Tuesday, April 1, 2014

2014 Lincoln Continental Flagship Sedan: Repost

This rendering of a large, über luxurious Lincoln Continental sedan has been viewed more than 5,000 times in the past few weeks. It must have been picked up by a larger website. I thought I'd post it front and center for a few days to make it easier for everyone to find, lol. Actually, this little blog has been picking up lately, with close to 60,000 views just last month. I need to finish a few new cars but it may not be until the weekend. Thanks for checking in!

Thursday, March 20, 2014

Slinkin' Lincoln II

1970 Lincoln Continental sedan, chopped roof, "fixed" door handles, chrome rocker panel trim added, dog-dish hubcaps with embossed Lincoln "star" created... This very subtle custom would feature the dark gray metallic paint matching the '85 Town Car I drove for years, as would the single red coachst ripe, hand painted of course. The aqua and red trim color scheme derives from Tiffany's Christmas packaging, something the "highbrows" would already know as my Slinkin' Lincoln cruised past them. The interior would feature woven leather strips in aquas, reds, and grays. Blackwalls and painted steel wheels, in this case, custom made 18-inchers, round out my current aesthetic taste!

I did a chop many years ago which I named Slinkin' Lincoln. It was also a '70 Lincoln. I can't find an image to link to right now but it was pretty crude, lol. Probably dates to 2006.

Monday, March 17, 2014

In Honor of the Emerald Isle

Just a bit of last-minute fun. Hey, everyone repaints their concepts for various shows, lol! This is my Eldorado Biarritz in its new Emerald Firemist livery. Roof cap is textured and polished stainless as before. I hope everyone had a nice St. Patrick's Day!

Friday, March 14, 2014

Silent Sportscar: 2015 Corvett-E

My 2015 Corvett-E, the hybrid sportscar of the future

Rarely do I try to "improve" or "fix" production cars with my chops. I really just try to bring my own taste to the cars I Photoshop. An exception these days is the new C7 Corvette. Every time I Photoshop one I AM trying to fix it, lol. There are some nice things about it and some ghastly things about it. The problems I see range from the small, ie too many black vents, louvers, and crap, to the large, ie, that rising beltline, rear quarter window and awkwardly shaped rear hatch glass. I still don't care for the taillights either, but I've done several renderings with the proper quad circular units, so I've let that go, lol.

For this latest rendering, I created a plug-in range-extended Corvette coupe, the Corvett-E. Yes, a very powerful Volt-type powertrain for GM's halo sportscar! To that end I was able to delete all but one set of body vents, and I toned down that front venter gash with body color and chrome. Extruded and polished aluminum rocker panels point to the new alloy "tub" used for the batteries. The body is a mix of carbonfiber and aluminum for light weight. Note the "gas cap" has been moved to the front fender, is now a wonderful polished aluminum, and covers the charging unit outlet. Instead of the quad circular taillights I prefer, I've modified the current ones covering them with bright grilles, "hiding" the lights in a very Bill Mitchell-esque way. These fine chromed louvers exactly match the new front fender vent trim.

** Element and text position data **
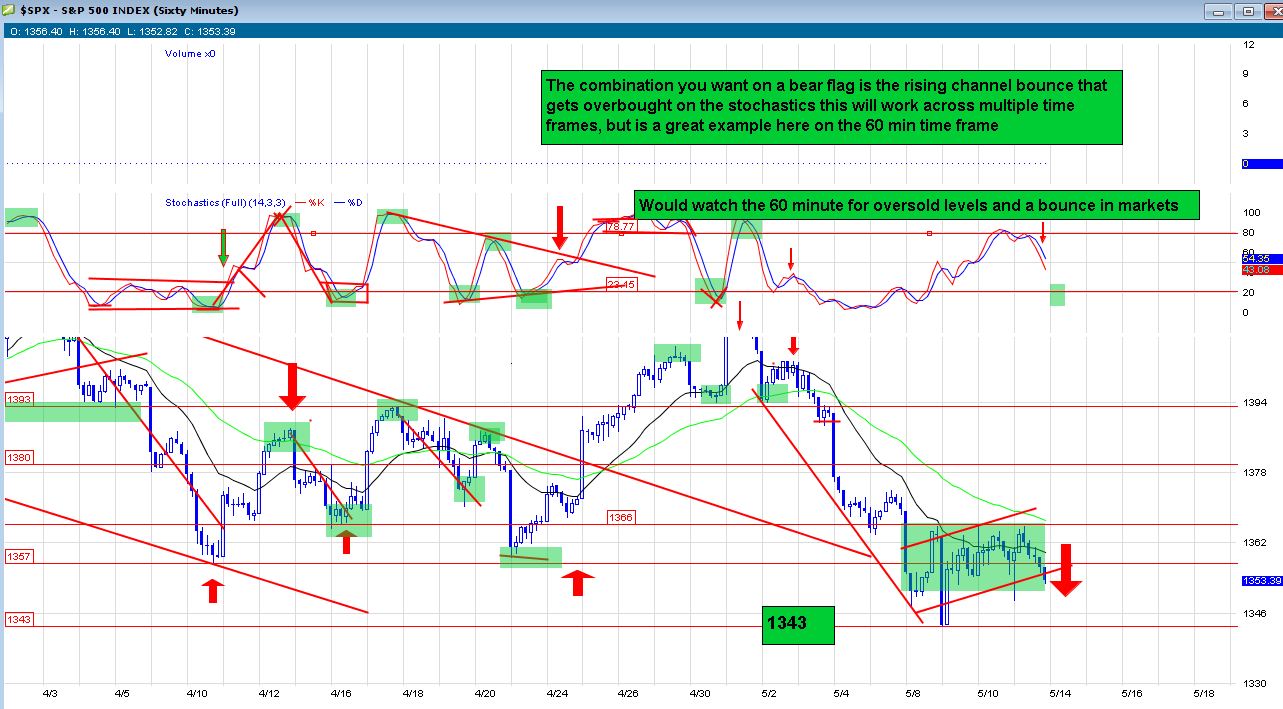Click the Volume x0 indicator label
The width and height of the screenshot is (1283, 709).
pos(189,53)
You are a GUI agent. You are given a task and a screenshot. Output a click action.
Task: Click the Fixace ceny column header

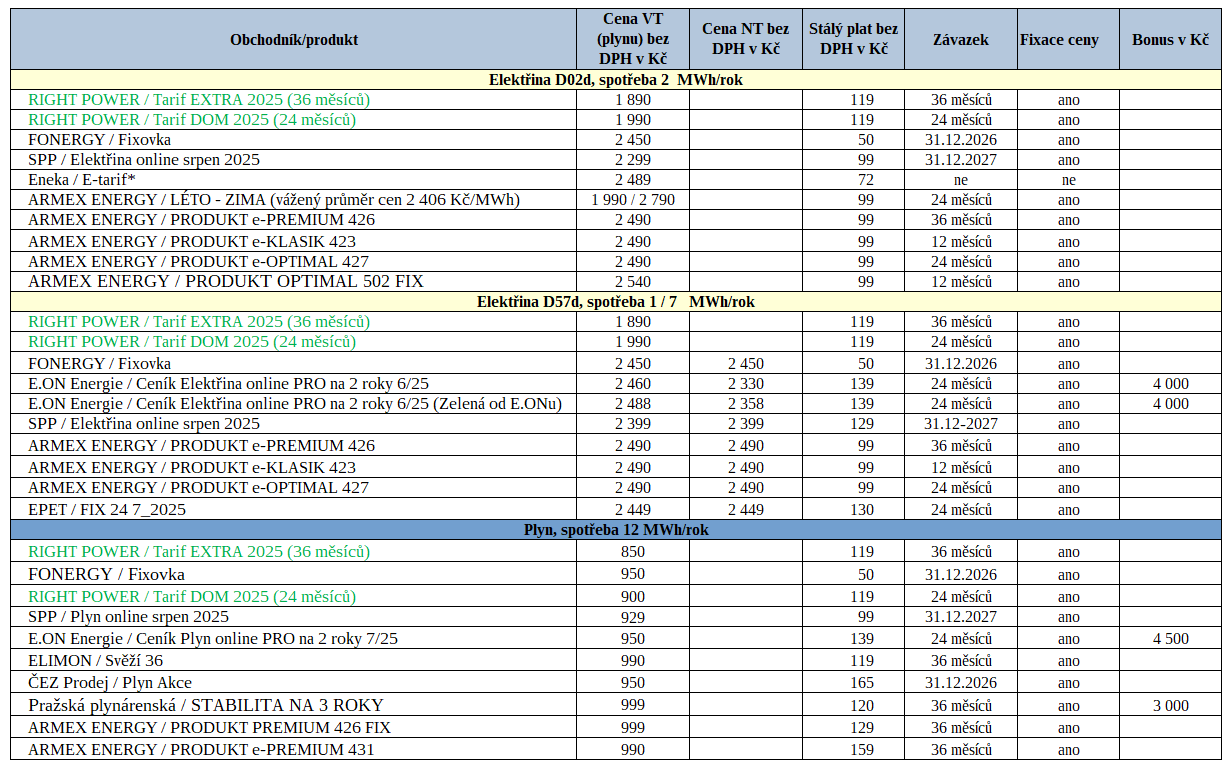click(x=1059, y=40)
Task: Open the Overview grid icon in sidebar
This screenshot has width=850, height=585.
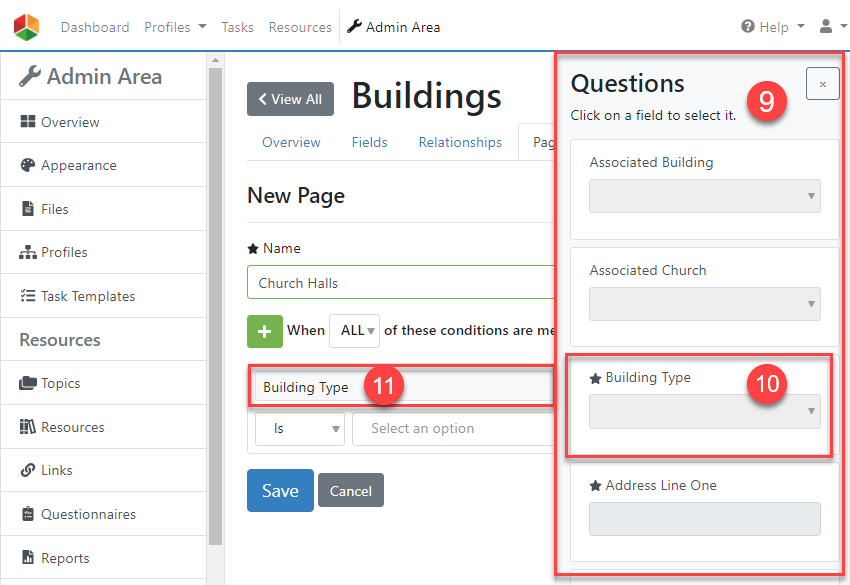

** INSTRUCTION 1 **
Copy the stretch of the car blog excerpt from "Friday, March 14, 2014" through "that go, lol.".
** INSTRUCTION 2 **
Which dates appear as post headings in the car blog excerpt?

** RESULT 1 **
Friday, March 14, 2014

Silent Sportscar: 2015 Corvett-E

My 2015 Corvett-E, the hybrid sportscar of the future

Rarely do I try to "improve" or "fix" production cars with my chops. I really just try to bring my own taste to the cars I Photoshop. An exception these days is the new C7 Corvette. Every time I Photoshop one I AM trying to fix it, lol. There are some nice things about it and some ghastly things about it. The problems I see range from the small, ie too many black vents, louvers, and crap, to the large, ie, that rising beltline, rear quarter window and awkwardly shaped rear hatch glass. I still don't care for the taillights either, but I've done several renderings with the proper quad circular units, so I've let that go, lol.

** RESULT 2 **
- Tuesday, April 1, 2014
- Thursday, March 20, 2014
- Monday, March 17, 2014
- Friday, March 14, 2014